■ WHAT THE EXERCISE ASKS ■
Write out the entries below exactly, but only from the line containing "How do I perform: Select" through the line containing "1227x653 pixels. How", and without the pictures.

■ DATA LISTING ■
* * * *

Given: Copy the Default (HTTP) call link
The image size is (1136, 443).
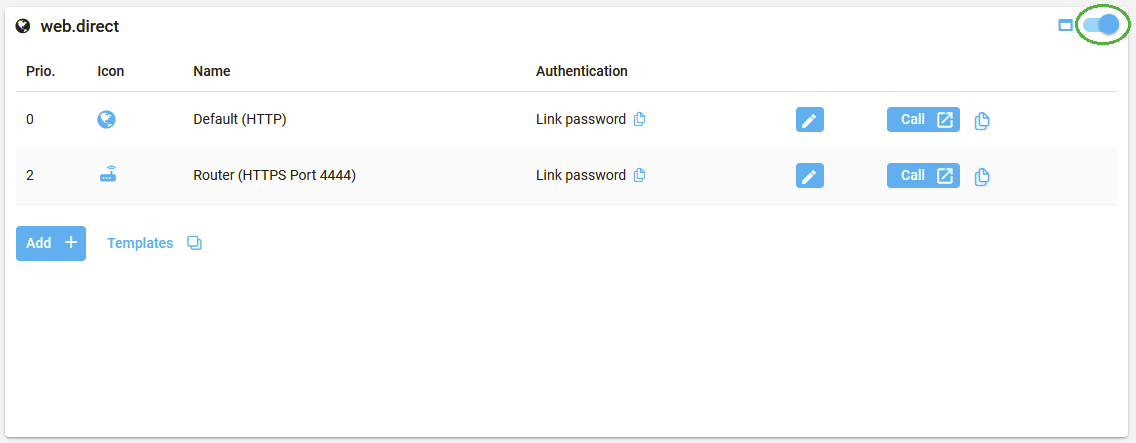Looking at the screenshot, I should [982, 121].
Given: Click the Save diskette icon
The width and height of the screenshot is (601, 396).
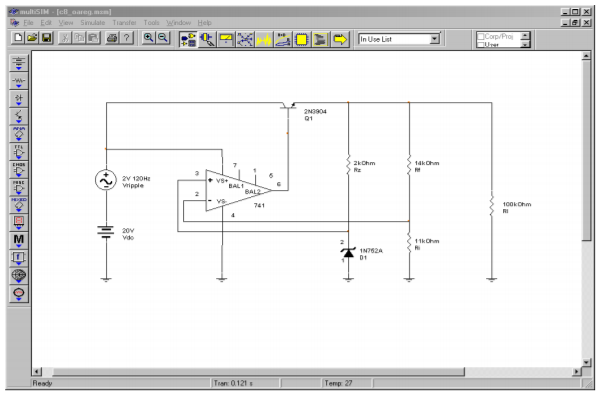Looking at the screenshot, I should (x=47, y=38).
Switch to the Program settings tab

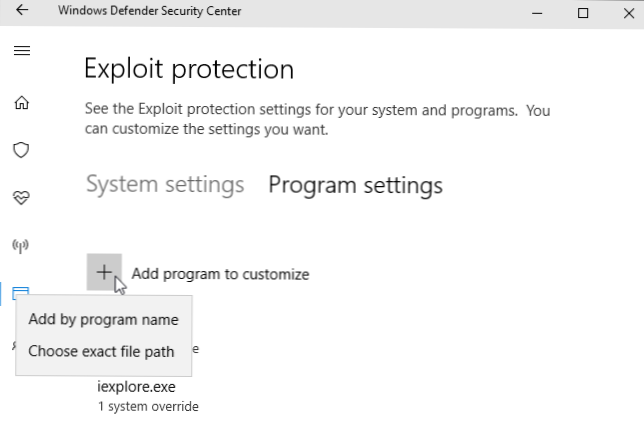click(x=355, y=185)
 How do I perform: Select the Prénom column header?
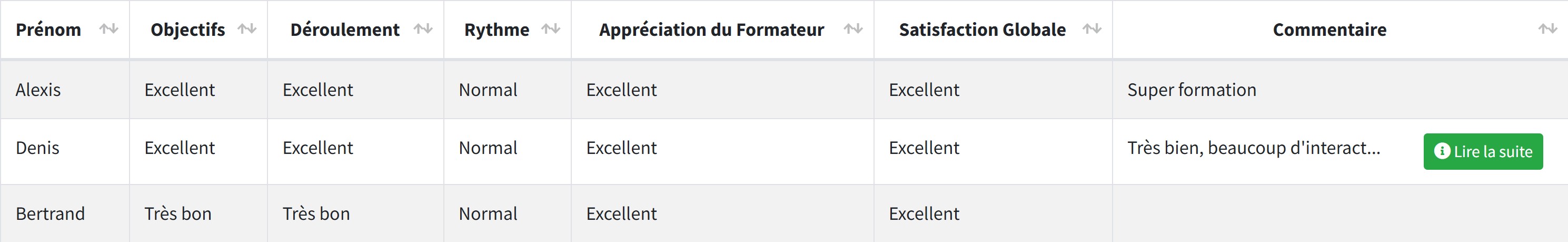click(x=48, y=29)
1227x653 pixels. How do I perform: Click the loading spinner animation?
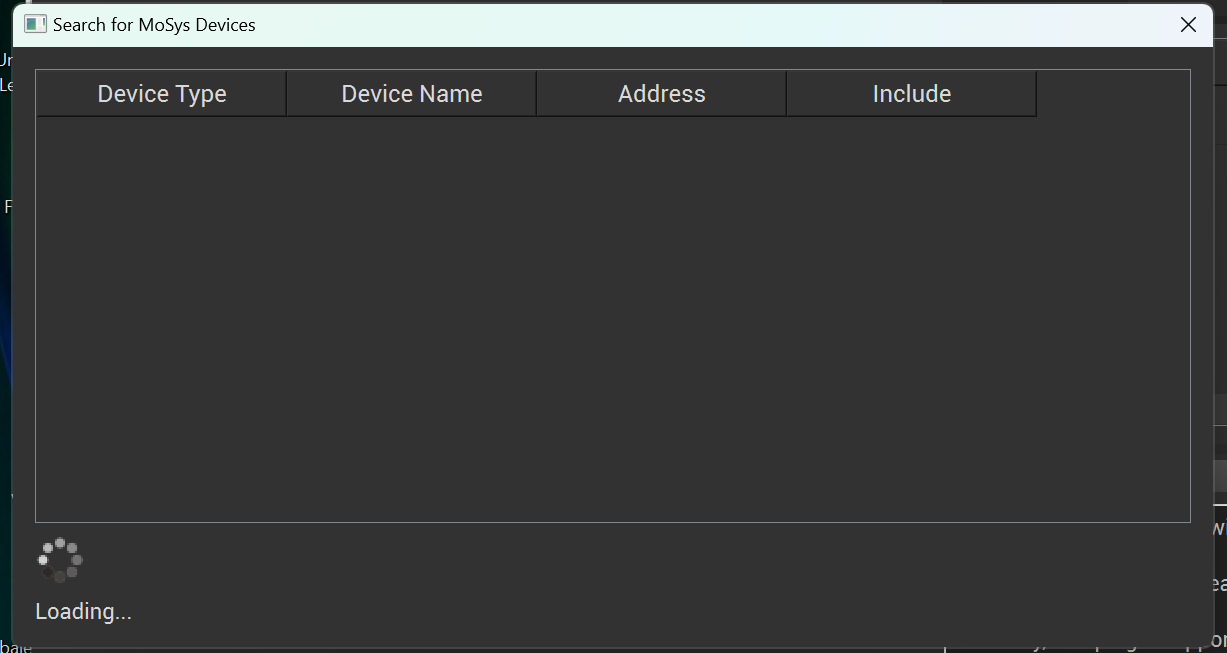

* * * *

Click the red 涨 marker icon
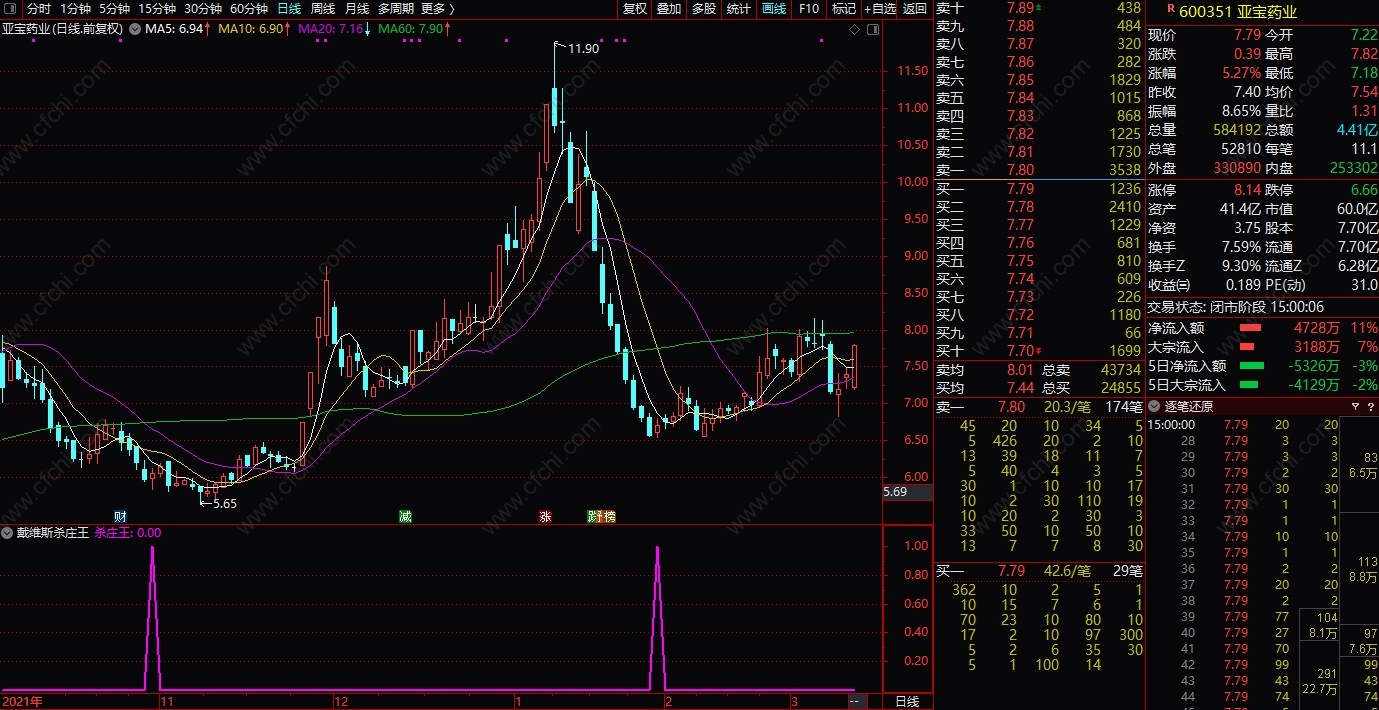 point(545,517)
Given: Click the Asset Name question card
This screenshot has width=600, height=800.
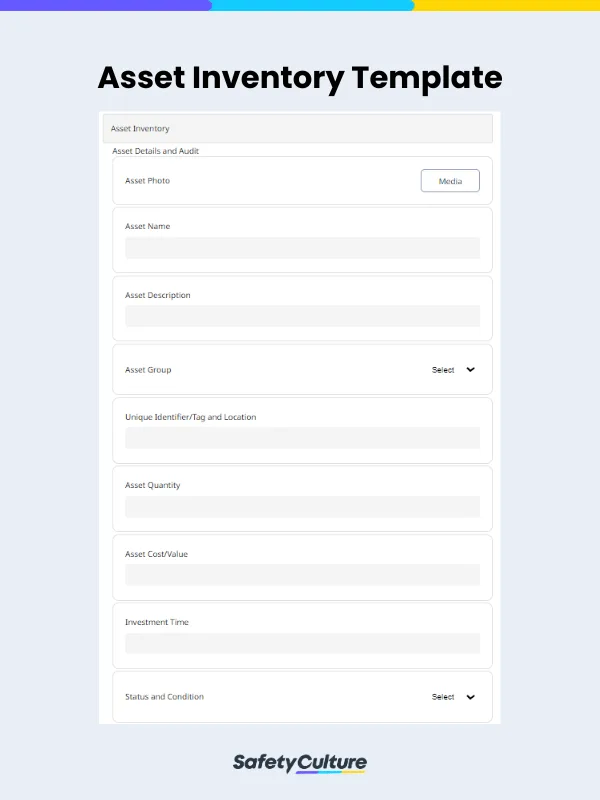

* * * *

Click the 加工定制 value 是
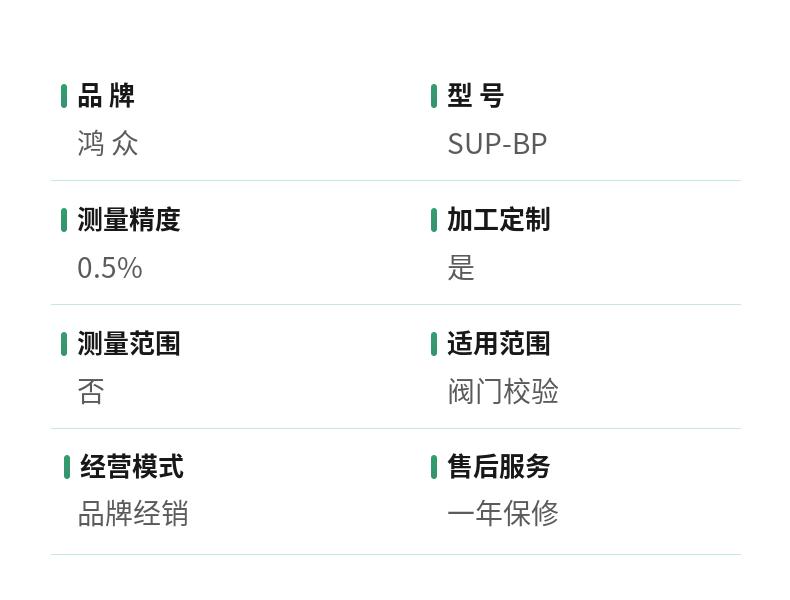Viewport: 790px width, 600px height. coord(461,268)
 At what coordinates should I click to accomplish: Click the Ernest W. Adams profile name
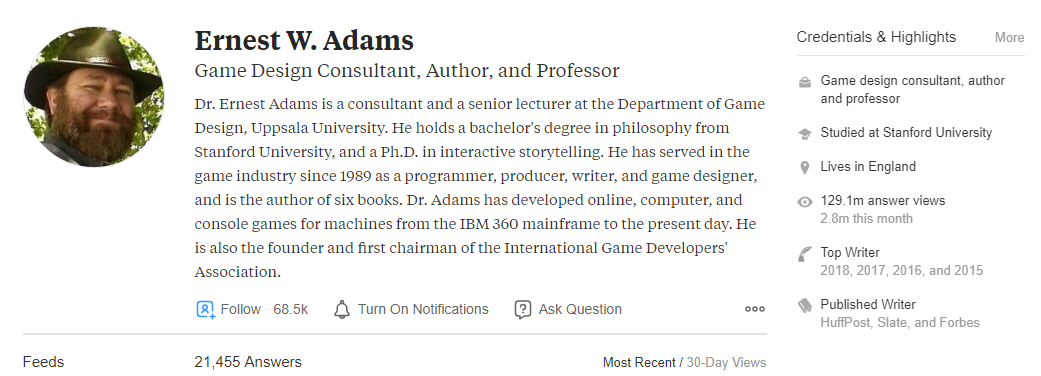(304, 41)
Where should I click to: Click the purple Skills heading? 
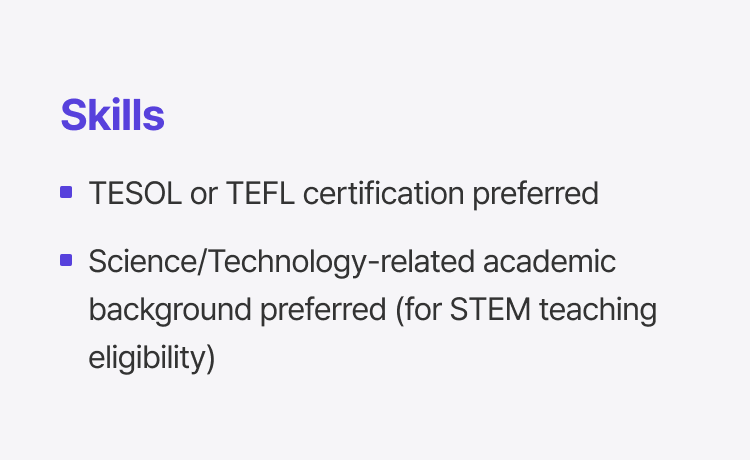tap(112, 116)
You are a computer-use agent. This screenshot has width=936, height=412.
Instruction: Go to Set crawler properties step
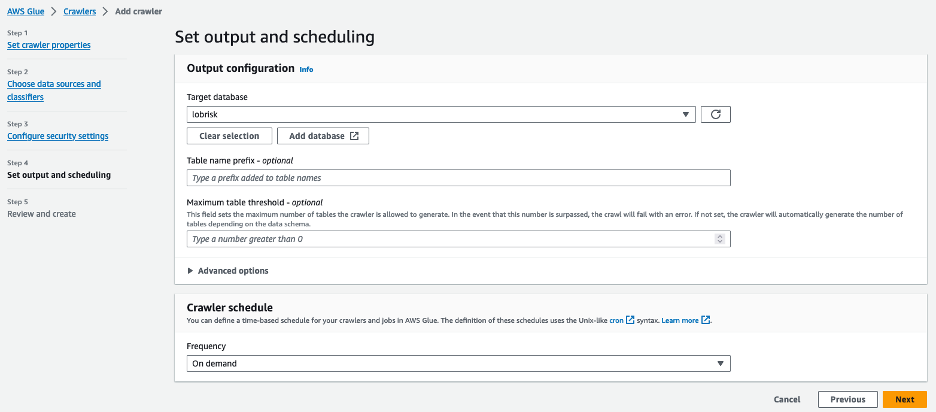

* * * *

■ SOLUTION BELOW ■
 How do I perform: Select the Prénom column header?
click(x=48, y=29)
1227x653 pixels. How do I perform: Click the loading spinner animation?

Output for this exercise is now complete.